Ia mengelus rambutku pelan—memberikan sensasi yang luar biasa ke seluruh tubuhku. Menjadi manusia memang sebuah hal yang menakjubkan.
“Ullijima...Lain kali, berhati-hatilah. Apakah aku harus memberitahumu bahwa kau tidak boleh terluka? Bayi di perutmu membutuhkanmu. Kau harus tahu itu.”
Seulong-a, mengapa kau begitu baik? Aku menjadi merasa tak pantas untuk menyandingmu, apalagi menatap matamu.
Tapi bolehkah aku menjadi sedikit egois?
Sudah delapan hari aku bersamanya.
Sudah sehari setelah kejadian di dapur itu.
Aku mendekap erat tubuhnya. Kutahu saat ini ia sedang berada di alam mimpinya. Tak apa ia tak pernah memandangku ketika kami tidur bersama, aku akan selalu memeluknya dari belakang. Punggungnya begitu lebar, dan hangat.
Ah, kemarin ia akhirnya megajariku beberapa resep masakan.
Aku kembali mengingatnya.
“Bwo? Kau tahu kebiasan memasakku?”
Tentu saja ia terkejut. Ia tentu saja tidak tahu bahwa aku setiap hari melihatnya memasak—ketika diriku masih berada di dalam tubuhnya dan tidak bisa melakukan apapun.
Mataku melebar seketika. Dapat kurasakan tangan Seulong memegang tanganku.
Mataku berbinar. Mungkinkah...
“Yebom-ah. Kajima!”
Oh, tidak.
“Kita akan makan di luar. Bosan juga harus makan di rumah terus menerus.”
Bahkan seorang chef sepertinya berkata seperti itu.
Aku pun mengangguk—dengan sangat riang. Karena tentu saja, ajakan Seulong berarti satu bagiku.
Sebuah kencan!
Aku harus berdandan secantik mungkin, bukan!

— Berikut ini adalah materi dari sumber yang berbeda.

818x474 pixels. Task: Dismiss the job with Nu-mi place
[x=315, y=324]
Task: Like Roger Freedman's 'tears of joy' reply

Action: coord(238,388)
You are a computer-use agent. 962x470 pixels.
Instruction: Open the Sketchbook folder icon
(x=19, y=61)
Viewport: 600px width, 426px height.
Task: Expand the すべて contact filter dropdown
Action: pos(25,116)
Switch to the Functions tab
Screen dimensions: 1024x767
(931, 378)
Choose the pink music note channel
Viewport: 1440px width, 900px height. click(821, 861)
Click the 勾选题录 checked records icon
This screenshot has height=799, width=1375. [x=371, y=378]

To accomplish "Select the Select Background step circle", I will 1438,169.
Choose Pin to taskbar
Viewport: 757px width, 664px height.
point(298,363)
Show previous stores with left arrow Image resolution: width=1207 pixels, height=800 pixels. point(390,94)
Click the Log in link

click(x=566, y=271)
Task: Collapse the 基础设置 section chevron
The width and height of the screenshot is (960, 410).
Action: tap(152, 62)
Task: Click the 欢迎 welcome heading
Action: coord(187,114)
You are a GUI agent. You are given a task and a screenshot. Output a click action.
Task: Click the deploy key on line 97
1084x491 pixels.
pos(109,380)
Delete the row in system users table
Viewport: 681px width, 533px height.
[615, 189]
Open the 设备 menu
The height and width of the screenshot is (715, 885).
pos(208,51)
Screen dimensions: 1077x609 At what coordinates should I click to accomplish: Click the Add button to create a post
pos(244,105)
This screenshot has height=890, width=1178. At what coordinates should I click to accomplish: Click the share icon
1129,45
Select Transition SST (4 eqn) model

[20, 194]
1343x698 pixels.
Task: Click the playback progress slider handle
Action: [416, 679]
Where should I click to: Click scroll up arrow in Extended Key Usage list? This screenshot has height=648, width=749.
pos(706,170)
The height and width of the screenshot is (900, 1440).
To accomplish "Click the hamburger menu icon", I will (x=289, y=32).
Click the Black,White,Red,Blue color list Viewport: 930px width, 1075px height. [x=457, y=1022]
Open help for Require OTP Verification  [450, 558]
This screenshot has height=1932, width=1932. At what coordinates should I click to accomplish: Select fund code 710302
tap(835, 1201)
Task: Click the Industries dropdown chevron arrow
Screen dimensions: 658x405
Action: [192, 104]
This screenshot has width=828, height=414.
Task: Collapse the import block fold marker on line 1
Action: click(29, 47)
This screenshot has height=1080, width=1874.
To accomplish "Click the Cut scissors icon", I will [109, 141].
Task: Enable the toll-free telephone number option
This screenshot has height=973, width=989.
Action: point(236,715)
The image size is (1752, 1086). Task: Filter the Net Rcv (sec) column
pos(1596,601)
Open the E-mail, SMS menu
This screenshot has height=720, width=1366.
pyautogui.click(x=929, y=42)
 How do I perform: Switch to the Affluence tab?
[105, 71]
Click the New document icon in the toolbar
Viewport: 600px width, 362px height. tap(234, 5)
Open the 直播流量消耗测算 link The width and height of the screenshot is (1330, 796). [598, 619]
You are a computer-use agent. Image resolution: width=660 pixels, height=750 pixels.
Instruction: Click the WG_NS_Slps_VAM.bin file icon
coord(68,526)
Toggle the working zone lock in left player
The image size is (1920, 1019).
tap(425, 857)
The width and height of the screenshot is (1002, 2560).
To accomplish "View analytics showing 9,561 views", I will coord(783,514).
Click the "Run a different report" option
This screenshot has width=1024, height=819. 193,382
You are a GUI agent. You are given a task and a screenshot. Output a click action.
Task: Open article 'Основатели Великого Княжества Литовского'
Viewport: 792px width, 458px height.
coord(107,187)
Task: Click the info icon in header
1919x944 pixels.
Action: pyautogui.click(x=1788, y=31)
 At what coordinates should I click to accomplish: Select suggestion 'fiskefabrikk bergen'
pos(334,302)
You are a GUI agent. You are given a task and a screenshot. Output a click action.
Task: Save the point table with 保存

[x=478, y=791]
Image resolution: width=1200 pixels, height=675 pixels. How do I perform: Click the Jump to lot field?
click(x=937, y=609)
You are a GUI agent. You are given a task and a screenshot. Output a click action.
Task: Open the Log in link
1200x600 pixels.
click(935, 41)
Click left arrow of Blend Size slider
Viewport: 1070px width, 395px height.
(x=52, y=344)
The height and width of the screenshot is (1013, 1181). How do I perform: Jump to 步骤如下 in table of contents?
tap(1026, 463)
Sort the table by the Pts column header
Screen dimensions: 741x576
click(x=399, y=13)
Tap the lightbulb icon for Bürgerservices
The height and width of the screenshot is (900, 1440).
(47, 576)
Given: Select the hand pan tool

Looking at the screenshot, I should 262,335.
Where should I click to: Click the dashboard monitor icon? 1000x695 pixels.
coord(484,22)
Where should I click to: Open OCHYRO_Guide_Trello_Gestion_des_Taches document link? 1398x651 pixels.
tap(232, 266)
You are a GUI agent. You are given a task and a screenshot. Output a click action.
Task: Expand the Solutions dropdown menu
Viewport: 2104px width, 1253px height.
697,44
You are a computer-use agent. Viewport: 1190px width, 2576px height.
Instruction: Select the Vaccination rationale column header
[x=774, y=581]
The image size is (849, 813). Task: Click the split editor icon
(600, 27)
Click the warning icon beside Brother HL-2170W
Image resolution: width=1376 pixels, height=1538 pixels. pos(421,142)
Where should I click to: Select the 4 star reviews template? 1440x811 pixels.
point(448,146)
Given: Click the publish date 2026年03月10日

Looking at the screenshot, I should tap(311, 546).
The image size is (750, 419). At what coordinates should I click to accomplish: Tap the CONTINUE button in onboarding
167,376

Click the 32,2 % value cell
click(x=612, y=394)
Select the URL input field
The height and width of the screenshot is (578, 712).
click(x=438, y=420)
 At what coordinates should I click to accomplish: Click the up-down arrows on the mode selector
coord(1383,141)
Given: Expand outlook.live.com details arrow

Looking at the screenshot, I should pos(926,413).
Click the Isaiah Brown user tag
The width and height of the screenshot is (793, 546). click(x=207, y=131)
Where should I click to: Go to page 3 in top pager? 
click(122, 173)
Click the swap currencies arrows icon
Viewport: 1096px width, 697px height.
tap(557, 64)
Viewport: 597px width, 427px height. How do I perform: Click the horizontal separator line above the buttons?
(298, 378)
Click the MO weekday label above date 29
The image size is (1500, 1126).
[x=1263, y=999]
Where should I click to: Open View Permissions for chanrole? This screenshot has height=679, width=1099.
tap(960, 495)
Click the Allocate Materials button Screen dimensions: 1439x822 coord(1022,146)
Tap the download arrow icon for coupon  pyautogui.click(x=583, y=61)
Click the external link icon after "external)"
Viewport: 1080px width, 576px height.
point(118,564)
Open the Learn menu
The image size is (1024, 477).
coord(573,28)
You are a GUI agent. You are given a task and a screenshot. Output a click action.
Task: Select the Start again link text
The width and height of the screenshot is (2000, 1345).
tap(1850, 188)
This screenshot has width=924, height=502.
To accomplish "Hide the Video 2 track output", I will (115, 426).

Oh, well...Aku saat itu meminta Woobin untuk membelikan beberapa kebutuhanku ketika berada di alam mimpi.
Dia mengungkapkan bahwa kali ini gratis—tanpa pengurangan umur. Ternyata dia bisa baik juga...
Aku benar-benar tak bisa mengungkapkan perasaanku. Seulong bahkan menggunakan salah satu pakaian terbaiknya. Pakaian yang menyesuaikan bentuk tubuhnya yang benar-benar proporsional.